Starmer’s party overturned Tory majorities of nearly 25,000 in Mid Bedfordshire and close to 20,000 in Tamworth, a pair of results that will send tremors through the ruling Conservative party.
Starmer said while celebrating with activists that Labour had “made history” and was “redrawing the political map” in the wake of the results.
They replicated “what’s going on across the country — people are fed up to the back teeth with 13 years of decline under this government.
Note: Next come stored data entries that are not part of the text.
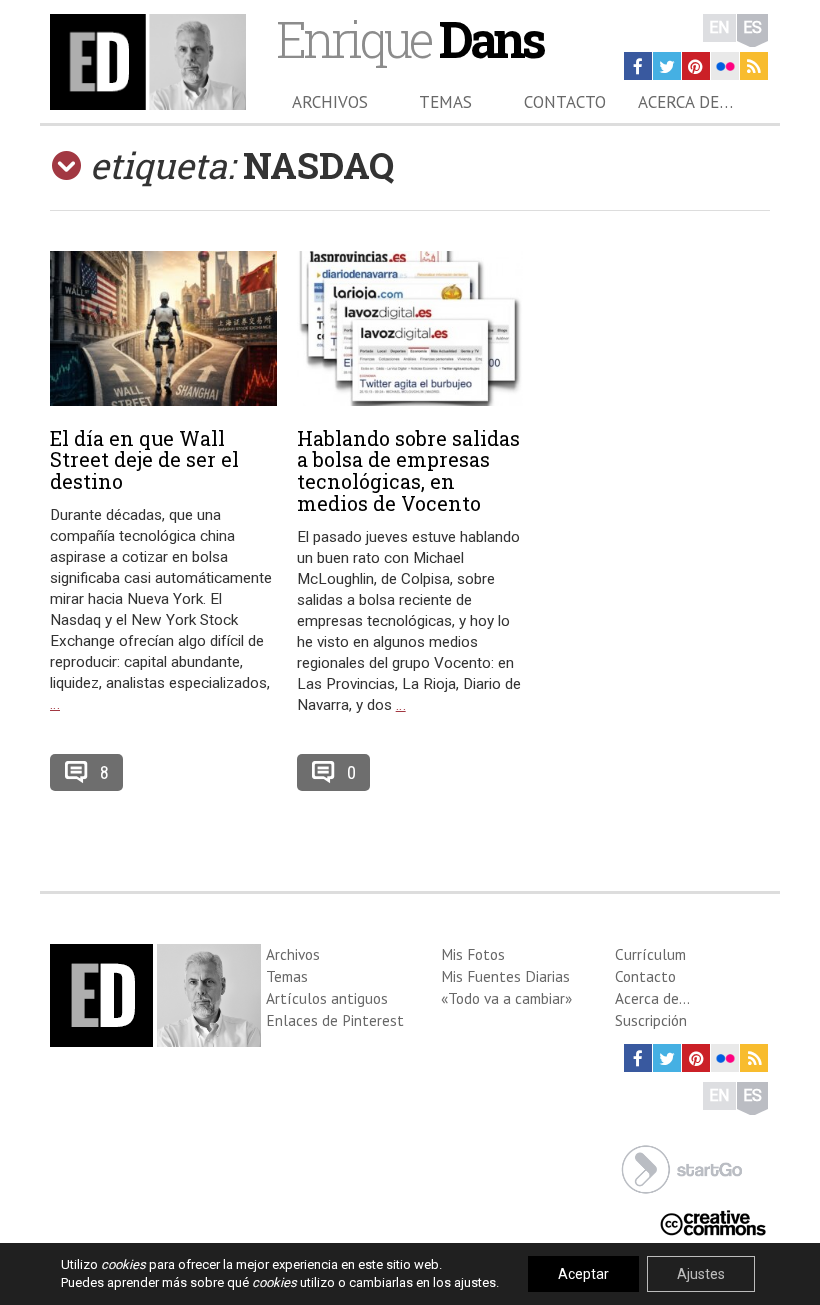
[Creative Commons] (713, 1221)
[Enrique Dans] (148, 62)
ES (752, 27)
They want a fresh start,” he said.
Starmer stressed later in an interview with Sky News that the present was “different” to the run-up to the 1997 election, but said he hoped to emulate Blair, who led Labour to a landslide victory that year.
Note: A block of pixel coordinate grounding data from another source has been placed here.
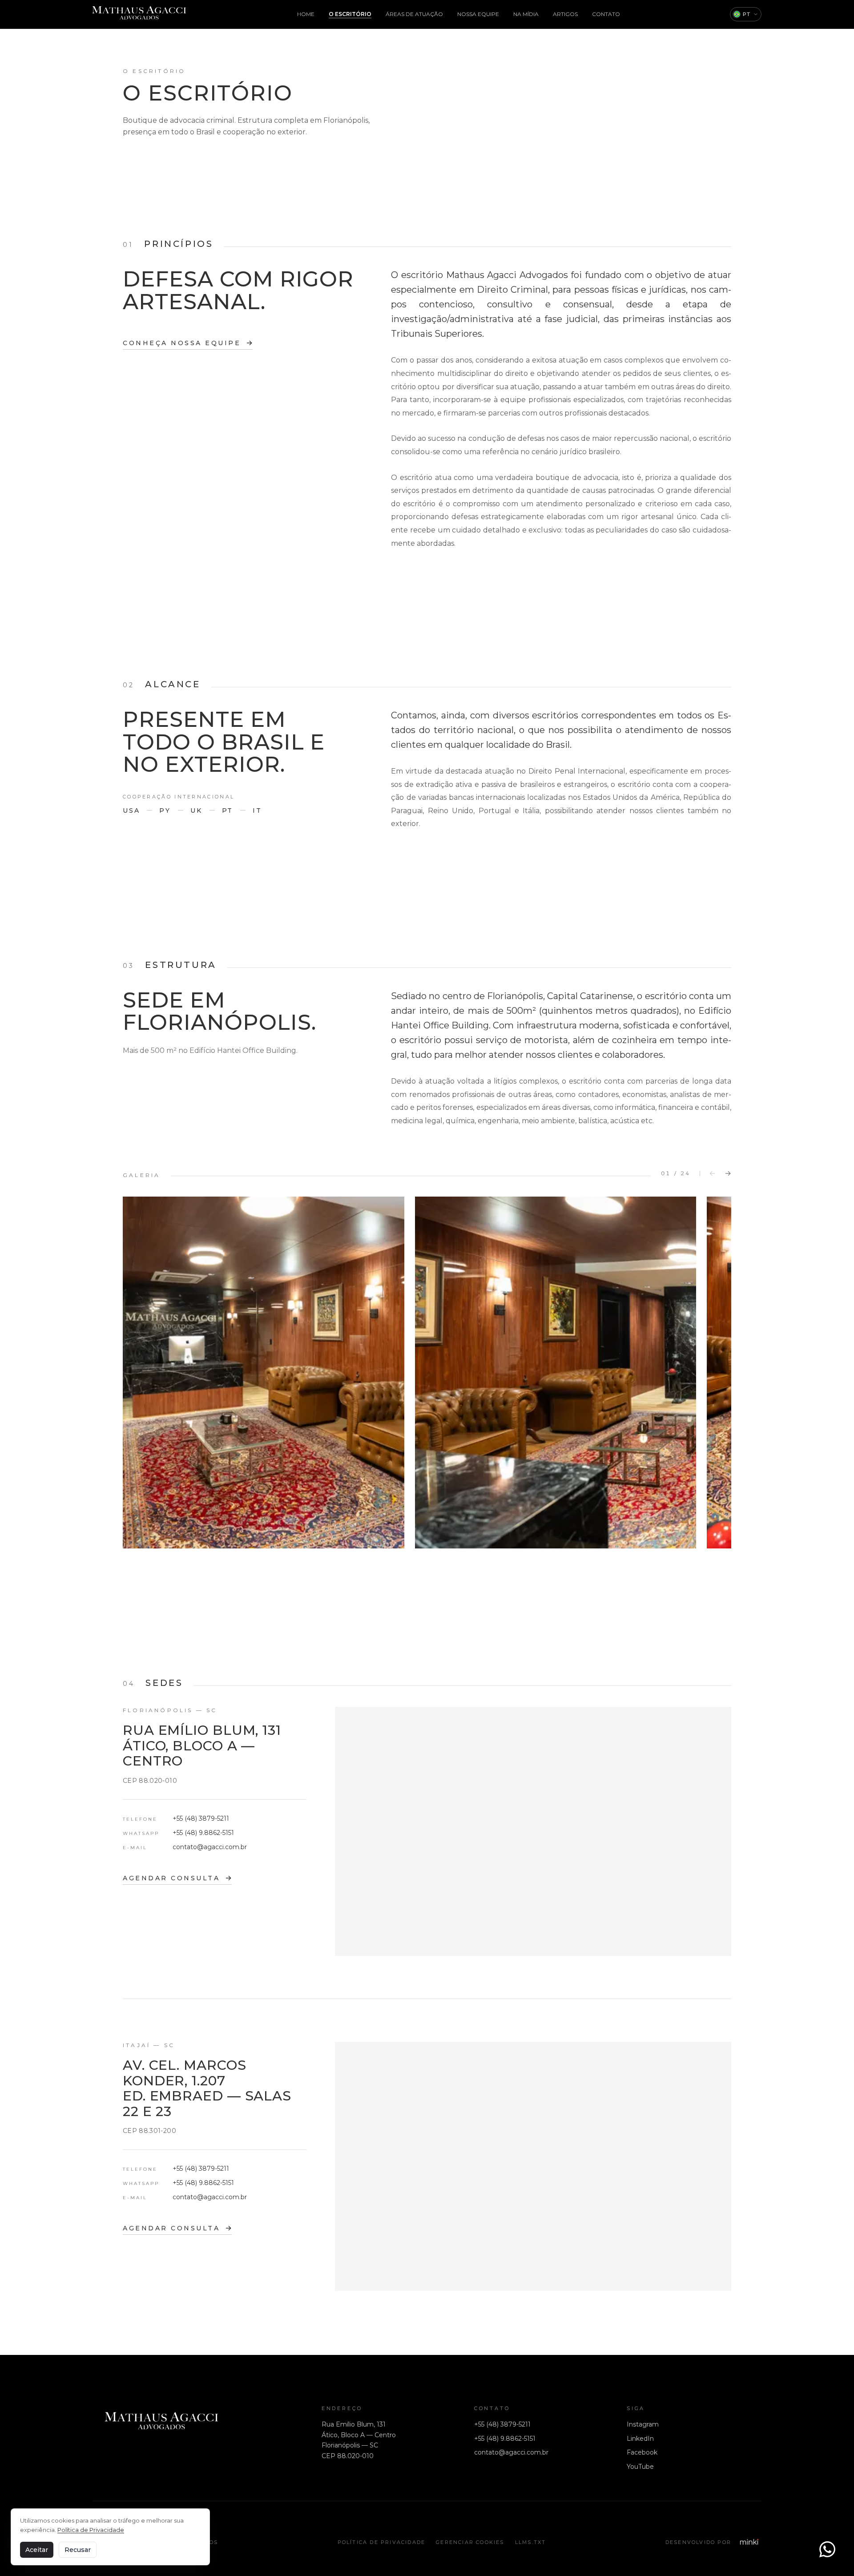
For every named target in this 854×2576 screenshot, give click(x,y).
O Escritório (350, 14)
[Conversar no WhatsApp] (827, 2549)
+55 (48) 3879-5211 (201, 1818)
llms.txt (530, 2542)
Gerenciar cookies (470, 2542)
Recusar (77, 2550)
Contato (606, 14)
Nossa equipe (478, 14)
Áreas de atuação (414, 14)
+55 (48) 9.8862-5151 (203, 1833)
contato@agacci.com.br (210, 1847)
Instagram (643, 2424)
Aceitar (36, 2550)
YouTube (640, 2467)
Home (305, 14)
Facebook (642, 2452)
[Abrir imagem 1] (263, 1372)
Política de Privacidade (382, 2542)
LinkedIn (640, 2439)
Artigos (565, 14)
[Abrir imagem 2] (556, 1372)
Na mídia (526, 14)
“What I do want to do is follow in the footsteps of a leader of our party who took us from opposition into power,” he said.
He acknowledged it was still a “big” task to win the election given the swing to Labour needed, but he said the by-election results had given him a “renewed spring” in his step.
While by-elections do not always foreshadow the results of subsequent general elections, the results will reinforce the idea that Prime Minister Rishi Sunak is struggling to win over the public after a year in office.
Sir John Curtice, a respected elections expert, told the BBC the results left the Tories facing “the serious prospect of losing the next general election heavily and even more heavily than in 1997”.
Speaking in Cairo during a diplomatic tour to discuss the Israel-Hamas conflict with regional leaders, Sunak conceded the by-election results were “obviously disappointing”.
However, he stressed it was “important to remember the context — midterm elections are always difficult for incumbent governments and of course there are also local factors at play here”.
He told broadcasters he was committed to delivering his five priorities, as well as working on his “new approach” to net zero and transport links.
Labour secured victory in Mid Beds, previously held by former culture secretary Nadine Dorries, after a three-way fight with the Liberal Democrats.
Labour candidate Alistair Strathern won with 13,872 votes, while the Tories’ candidate Festus Akinbusoye took 12,680 votes. The Lib Dems came third with 9,420 votes.
The Conservatives had a majority of 24,664 under Dorries, a close ally of former prime minister Boris Johnson. She formally resigned in August with a withering attack on Sunak for presiding over a “zombie parliament”.
It was the largest majority that Labour has overturned in a by-election in modern political history. Strathern said: “Nowhere is off limits for today’s Labour party and tonight’s result proves that.”
George Osborne, former Conservative chancellor, had warned earlier on Thursday night that losing Mid Bedfordshire — a Tory seat since 1931 — would mean “Armageddon is coming for the Tory party”.
Labour also won in Tamworth in the West Midlands with 11,719 votes for candidate Sarah Edwards against 10,403 for the Conservatives, with a low turnout.
The Conservatives previously enjoyed a huge majority of 19,634 in Tamworth, making it their 57th safest seat in the country. The swing of 23.9 per cent from the Tories to Labour was the second highest since the 1940s.
Labour’s victory has historic resonance because it previously won the seat — then called South East Staffordshire — in a by-election in 1996, one year before the party’s decisive 1997 win.
Chris Hopkins, a pollster at Savanta, said there was “no sugar coating how bad this is for the Conservatives”.
There had not been three consecutive 20-point swings in by-elections from the Conservatives to Labour since 1996, he noted. In July, Labour also overturned a 20,000 Tory majority in the Selby and Ainsty by-election.
The Tamworth by-election was precipitated by Chris Pincher, the former Tory MP, quitting parliament after losing his appeal against an eight-week suspension from the House of Commons for groping two men last year.
The Tories also faced issues on their right-flank, as the Reform UK party secured more votes than the Labour party majority in both seats.
Reform UK leader Richard Tice wrote on X, formerly Twitter, that “twice in [the] same night have Reform UK ensured Tories lost their seat”.
But Peter Kyle, who led Labour’s campaign in Mid Beds, said it was the “biggest by-election shock in history”, which was only possible because of Starmer’s leadership.
“We saw the Tory vote had totally collapsed . . . we trusted residents when they told us they wanted to see something better,” he told Sky News. “What happened tonight was a political earthquake.”
The Conservative party has been defeated in a string of by-elections in various parts of the country in recent years, with an unusual number of the contests caused by resignations for misconduct.
Only once during this parliament have the Tories taken a seat from another party in a by-election, when they won Hartlepool from Labour in May 2021.